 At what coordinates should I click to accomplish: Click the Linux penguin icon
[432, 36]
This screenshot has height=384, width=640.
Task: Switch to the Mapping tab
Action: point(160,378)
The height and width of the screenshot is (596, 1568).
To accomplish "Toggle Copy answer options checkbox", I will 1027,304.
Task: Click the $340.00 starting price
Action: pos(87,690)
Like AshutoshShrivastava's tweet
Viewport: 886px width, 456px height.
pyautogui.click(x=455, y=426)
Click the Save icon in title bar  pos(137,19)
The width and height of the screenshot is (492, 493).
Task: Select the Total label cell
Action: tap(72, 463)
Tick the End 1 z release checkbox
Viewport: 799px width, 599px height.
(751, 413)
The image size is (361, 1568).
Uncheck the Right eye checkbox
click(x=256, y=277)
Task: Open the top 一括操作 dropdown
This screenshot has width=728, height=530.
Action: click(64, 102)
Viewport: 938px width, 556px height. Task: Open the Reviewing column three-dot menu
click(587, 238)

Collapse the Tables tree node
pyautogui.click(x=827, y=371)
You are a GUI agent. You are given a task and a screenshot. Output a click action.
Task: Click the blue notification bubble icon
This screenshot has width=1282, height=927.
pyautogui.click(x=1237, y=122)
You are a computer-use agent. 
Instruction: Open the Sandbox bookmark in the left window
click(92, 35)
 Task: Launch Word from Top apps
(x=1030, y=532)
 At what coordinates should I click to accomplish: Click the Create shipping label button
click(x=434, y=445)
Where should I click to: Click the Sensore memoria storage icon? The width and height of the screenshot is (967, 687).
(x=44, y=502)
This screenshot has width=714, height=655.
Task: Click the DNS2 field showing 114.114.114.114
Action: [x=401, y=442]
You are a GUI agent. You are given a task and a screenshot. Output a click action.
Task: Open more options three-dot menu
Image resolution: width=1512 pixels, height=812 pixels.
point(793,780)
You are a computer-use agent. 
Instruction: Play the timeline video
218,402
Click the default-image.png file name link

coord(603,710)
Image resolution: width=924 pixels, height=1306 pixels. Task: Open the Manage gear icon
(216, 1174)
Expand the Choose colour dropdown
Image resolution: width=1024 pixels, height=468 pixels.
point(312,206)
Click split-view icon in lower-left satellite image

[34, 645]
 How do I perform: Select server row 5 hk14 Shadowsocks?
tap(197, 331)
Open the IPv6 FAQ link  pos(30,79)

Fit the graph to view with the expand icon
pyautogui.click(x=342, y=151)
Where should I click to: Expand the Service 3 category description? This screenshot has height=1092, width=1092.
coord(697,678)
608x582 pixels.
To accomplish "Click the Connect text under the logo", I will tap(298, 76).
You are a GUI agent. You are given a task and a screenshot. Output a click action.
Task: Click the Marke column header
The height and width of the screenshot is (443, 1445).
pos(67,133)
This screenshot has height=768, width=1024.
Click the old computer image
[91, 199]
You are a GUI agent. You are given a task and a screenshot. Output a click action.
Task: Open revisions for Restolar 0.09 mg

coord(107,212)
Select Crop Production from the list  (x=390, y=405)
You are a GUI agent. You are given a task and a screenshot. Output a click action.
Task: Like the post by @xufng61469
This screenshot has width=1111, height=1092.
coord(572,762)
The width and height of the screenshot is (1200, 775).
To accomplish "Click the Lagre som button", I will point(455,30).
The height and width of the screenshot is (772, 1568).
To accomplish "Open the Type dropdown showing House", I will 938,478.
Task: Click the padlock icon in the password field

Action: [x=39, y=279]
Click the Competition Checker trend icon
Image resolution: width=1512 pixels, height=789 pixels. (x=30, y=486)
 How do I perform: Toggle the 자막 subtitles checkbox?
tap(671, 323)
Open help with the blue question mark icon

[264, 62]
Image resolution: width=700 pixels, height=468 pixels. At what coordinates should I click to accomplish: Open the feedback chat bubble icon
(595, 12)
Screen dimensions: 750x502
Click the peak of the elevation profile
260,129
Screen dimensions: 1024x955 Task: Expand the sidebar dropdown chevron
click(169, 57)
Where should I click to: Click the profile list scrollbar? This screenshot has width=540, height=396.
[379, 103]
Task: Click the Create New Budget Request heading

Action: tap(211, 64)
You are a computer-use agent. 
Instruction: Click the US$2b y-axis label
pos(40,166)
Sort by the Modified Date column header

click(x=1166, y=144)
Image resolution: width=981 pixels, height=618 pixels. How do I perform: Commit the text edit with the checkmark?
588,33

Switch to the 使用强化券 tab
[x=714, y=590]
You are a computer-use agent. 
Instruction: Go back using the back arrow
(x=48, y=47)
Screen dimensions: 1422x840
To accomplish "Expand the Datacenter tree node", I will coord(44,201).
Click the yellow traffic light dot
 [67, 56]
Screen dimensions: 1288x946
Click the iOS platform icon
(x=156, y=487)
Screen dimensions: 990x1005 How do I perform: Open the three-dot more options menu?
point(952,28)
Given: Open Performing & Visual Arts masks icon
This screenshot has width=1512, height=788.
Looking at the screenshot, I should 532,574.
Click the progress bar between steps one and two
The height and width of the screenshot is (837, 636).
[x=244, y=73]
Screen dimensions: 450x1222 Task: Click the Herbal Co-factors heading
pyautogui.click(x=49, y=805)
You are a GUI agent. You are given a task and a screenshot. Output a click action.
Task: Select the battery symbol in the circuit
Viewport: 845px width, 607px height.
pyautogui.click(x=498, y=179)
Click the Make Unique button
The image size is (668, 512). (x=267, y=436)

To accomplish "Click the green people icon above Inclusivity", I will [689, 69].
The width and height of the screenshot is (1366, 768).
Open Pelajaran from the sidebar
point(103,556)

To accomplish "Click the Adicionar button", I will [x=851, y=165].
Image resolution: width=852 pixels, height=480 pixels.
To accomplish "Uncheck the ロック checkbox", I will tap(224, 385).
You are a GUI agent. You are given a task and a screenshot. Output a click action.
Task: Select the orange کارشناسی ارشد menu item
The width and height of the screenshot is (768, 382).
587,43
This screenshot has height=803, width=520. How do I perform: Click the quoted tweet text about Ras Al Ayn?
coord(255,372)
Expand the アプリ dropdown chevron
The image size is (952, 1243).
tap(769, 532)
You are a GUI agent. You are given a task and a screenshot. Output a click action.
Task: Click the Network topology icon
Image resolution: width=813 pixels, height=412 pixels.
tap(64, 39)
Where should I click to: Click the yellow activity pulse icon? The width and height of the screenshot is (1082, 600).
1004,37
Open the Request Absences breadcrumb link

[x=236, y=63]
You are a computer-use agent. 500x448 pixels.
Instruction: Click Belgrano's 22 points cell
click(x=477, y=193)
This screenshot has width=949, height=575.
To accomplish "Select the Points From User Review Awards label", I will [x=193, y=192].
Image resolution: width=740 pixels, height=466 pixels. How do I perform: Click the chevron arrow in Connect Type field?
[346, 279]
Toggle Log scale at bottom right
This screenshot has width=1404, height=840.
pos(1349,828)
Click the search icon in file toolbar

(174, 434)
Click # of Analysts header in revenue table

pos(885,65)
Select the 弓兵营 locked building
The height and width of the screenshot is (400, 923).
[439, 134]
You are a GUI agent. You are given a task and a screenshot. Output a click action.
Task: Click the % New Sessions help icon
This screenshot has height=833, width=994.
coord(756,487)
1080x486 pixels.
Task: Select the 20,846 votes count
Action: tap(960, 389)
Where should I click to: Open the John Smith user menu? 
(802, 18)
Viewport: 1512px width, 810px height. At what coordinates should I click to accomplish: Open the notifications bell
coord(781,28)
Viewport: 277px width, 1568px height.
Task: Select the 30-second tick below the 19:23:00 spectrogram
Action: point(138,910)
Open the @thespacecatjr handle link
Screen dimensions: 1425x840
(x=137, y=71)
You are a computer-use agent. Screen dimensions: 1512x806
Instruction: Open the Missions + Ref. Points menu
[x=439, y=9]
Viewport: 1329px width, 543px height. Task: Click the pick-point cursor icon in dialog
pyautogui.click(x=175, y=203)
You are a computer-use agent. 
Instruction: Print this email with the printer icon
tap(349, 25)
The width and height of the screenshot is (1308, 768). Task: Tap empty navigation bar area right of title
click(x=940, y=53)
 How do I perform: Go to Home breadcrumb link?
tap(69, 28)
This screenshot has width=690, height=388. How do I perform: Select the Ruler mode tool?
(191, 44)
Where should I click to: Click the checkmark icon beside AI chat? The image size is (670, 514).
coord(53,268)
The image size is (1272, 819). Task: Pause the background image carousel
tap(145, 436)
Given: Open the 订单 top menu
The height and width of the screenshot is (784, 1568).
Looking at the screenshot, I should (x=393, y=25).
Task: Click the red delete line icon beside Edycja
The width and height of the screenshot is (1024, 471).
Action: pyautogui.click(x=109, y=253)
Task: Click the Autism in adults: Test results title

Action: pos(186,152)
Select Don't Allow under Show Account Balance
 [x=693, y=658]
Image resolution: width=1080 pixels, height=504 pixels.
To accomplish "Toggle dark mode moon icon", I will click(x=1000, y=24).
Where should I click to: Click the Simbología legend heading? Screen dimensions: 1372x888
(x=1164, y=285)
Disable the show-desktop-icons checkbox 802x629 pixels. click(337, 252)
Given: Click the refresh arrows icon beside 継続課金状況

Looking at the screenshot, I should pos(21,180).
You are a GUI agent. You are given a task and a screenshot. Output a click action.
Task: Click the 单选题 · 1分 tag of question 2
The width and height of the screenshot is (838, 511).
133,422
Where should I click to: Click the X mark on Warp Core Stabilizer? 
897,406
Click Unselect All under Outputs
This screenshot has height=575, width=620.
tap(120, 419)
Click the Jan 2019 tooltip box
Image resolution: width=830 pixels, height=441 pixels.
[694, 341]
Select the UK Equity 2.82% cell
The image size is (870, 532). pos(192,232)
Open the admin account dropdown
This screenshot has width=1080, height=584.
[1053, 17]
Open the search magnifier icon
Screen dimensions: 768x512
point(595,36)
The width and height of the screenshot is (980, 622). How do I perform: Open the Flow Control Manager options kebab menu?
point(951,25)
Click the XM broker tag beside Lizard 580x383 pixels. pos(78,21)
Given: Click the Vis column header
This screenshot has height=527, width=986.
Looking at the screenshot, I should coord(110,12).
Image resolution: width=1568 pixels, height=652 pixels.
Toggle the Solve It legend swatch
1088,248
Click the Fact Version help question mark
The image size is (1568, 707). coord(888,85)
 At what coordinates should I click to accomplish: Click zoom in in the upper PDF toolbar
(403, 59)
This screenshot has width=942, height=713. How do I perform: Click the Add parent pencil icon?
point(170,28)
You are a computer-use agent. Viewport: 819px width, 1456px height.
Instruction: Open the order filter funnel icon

+++++

## What is needed
Look at the material above and copy, word for word, its lines from the first through the one containing "The height and width of the screenshot is (596, 1568).".

## Your solution
 At what coordinates should I click to accomplish: Click the Linux penguin icon
[432, 36]
This screenshot has height=384, width=640.
Task: Switch to the Mapping tab
Action: point(160,378)
The height and width of the screenshot is (596, 1568).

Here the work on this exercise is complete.